The law support a clinician’s unique right and responsibility to determine the best course of treatment for an individual patient. Many unlicensed stem cell therapies are only an option in very seriously debilitating or life-threatening conditions where no effective, licensed treatment alternative is available. In such cases, regulators must not encumber the decision making process but instead facilitate it by providing guidance about the management of situations in observance of appropriate safety standards.

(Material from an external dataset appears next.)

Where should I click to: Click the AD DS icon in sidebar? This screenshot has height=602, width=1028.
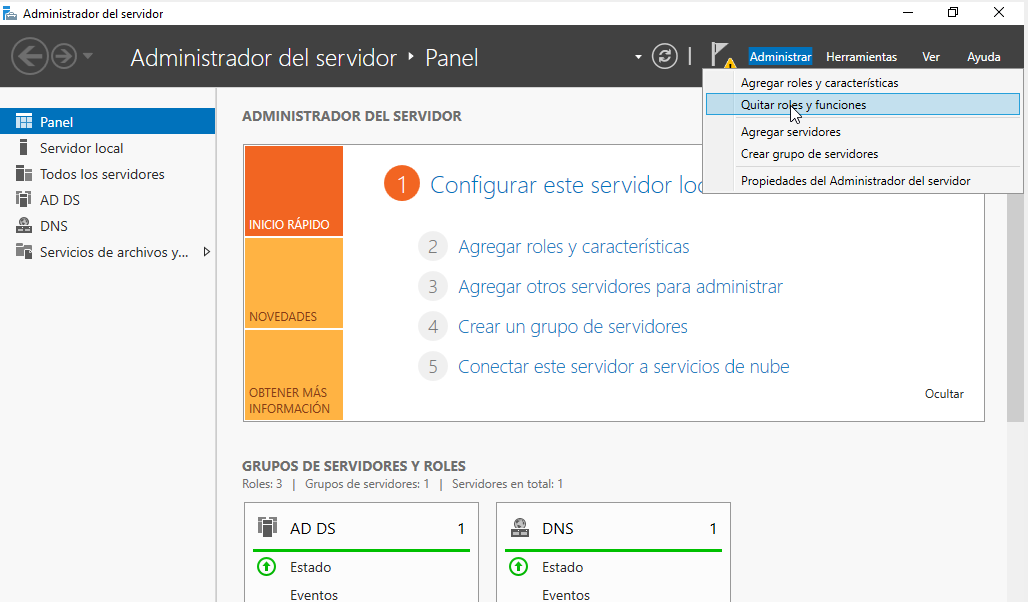(x=23, y=200)
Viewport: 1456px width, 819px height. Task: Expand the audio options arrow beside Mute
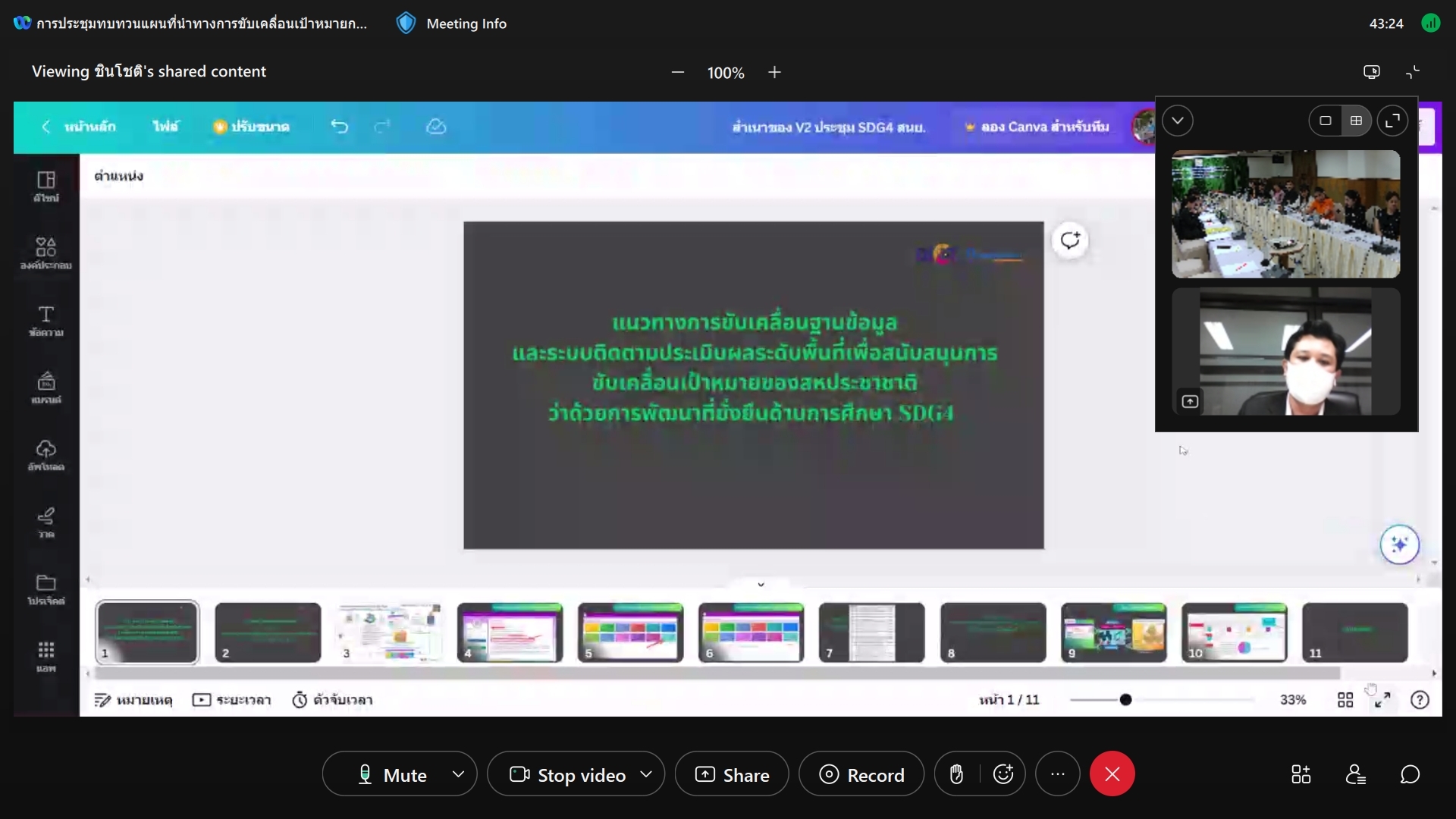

Thus, where Art.3 (7) 2001/83/EC as amended states “Member States shall ensure that national traceability and pharmacovigilance requirements as well as the specific quality standards referred to in this paragraph are equivalent to those provided for at Community level in respect of advanced therapy medicinal products for which authorisation is required” (our emphasis) we suggest that the level of equivalence required is approximate similarity, not one of identical application. While it is not yet clear how these requirements will be interpreted across Europe, what we have seen emerging in the UK and Germany may give rise to concern, where they allow no leeway on GMP standards. The aim of charting and enforcing (current) Good Manufacturing Practice is to operate high standards in the production of medicinal product. Often these regimes aim at establishing protocols that are robustly applicable in defined conditions over extended periods of time and generate products of comparative makeup, for example to avoid batch inconsistency. Where a treatment is inherently “non routine”, these considerations of GMP are not as pertinent. For example, whereas GMP assessments focus strongly on Standard Operating Procedures (SOP), there is, by definition, no “standard” in non-routine ATMP production.

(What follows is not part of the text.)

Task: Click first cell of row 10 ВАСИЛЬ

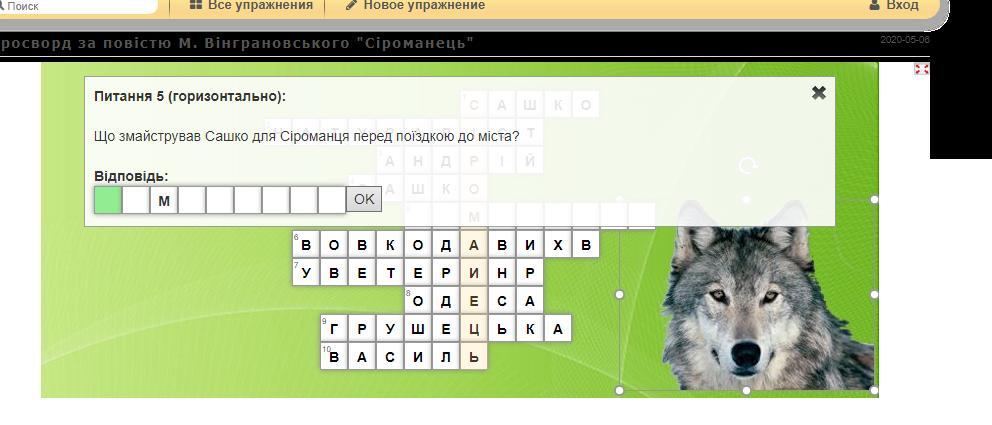Action: click(x=334, y=357)
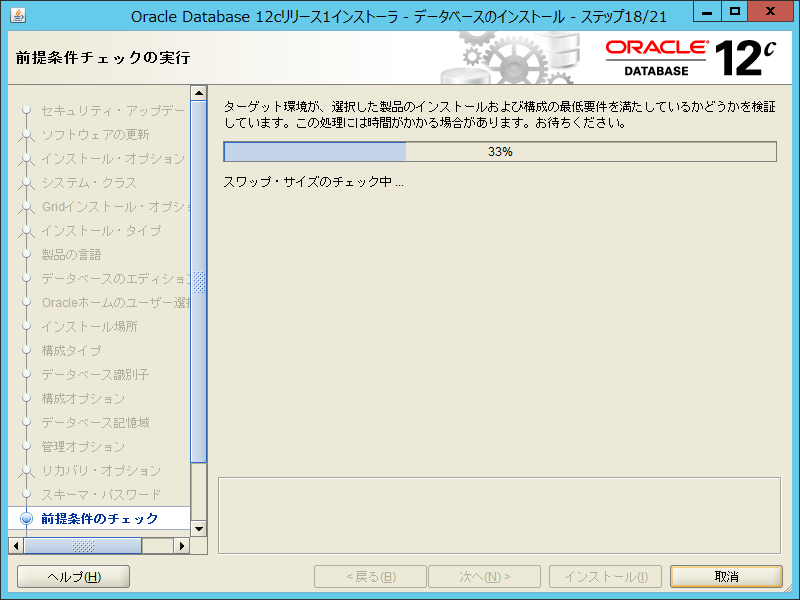Select ソフトウェアの更新 step in sidebar
The width and height of the screenshot is (800, 600).
95,135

A further complication is introduced by the fact that data generated by relying on the Exemption cannot be generated for the purpose of analysing it scientifically – otherwise the treatment may be considered a clinical trial, which introduces a new set of regulatory requirements. This is clearly at odds with much of the discussions surrounding the exemption where it was assumed by many parties that small scale, proof of principle trials could be conducted under the exemption.

6 Summary Outlook

When considering the regulatory approach to novel cell and tissue based therapies, regulators in both Europe and the US have embarked on a precarious road: on the one hand copious new regulatory provisions and guidance suggest that the Regulators are responsive to the different nature of these therapies and aware of their potential. On the other hand there is a clear tendency to make the new regimes fit the existing mould as much as possible. In the US, greater discretion seems to be left with the regulatory authorities whereas in Europe the approach is officially more text-based while it remains uncertain how specific provisions will be interpreted by assessor and inspectors for EMEA and at Member State level.

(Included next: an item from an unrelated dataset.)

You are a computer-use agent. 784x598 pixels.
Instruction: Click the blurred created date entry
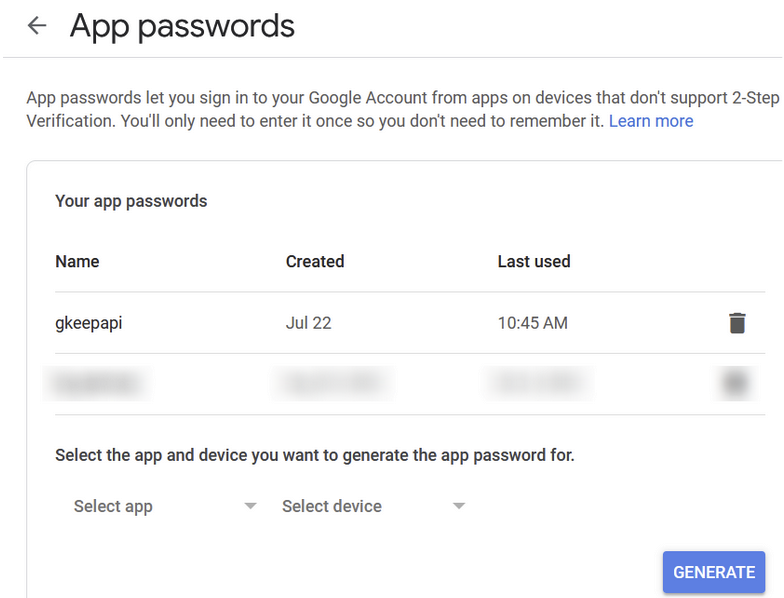click(x=332, y=384)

By 30 December 2012, the European Commission shall publish a general report on the application of the ATMP-Regulation. By then it may already become apparent whether the regulatory approaches are sustainable or whether the concerns of inappropriate regulation we have alluded to here are justified. Until then, researchers, clinicians and entrepreneurs pioneering regenerative medicine treatments are in the position of not just scientific but also regulatory trailblazers – at dire risk of colliding with emerging rules but also with an opportunity to shape regulatory attitudes and regimes. In turn, regulators must be aware that in an emerging field even ‘little things’ such as inability to access appropriate guidance or rigid application of inappropriate standards can have an instant ‘ripple’ effect on the entire fledgling community and can inadvertently stifle all innovation at least in that particular branch of regenerative medicine.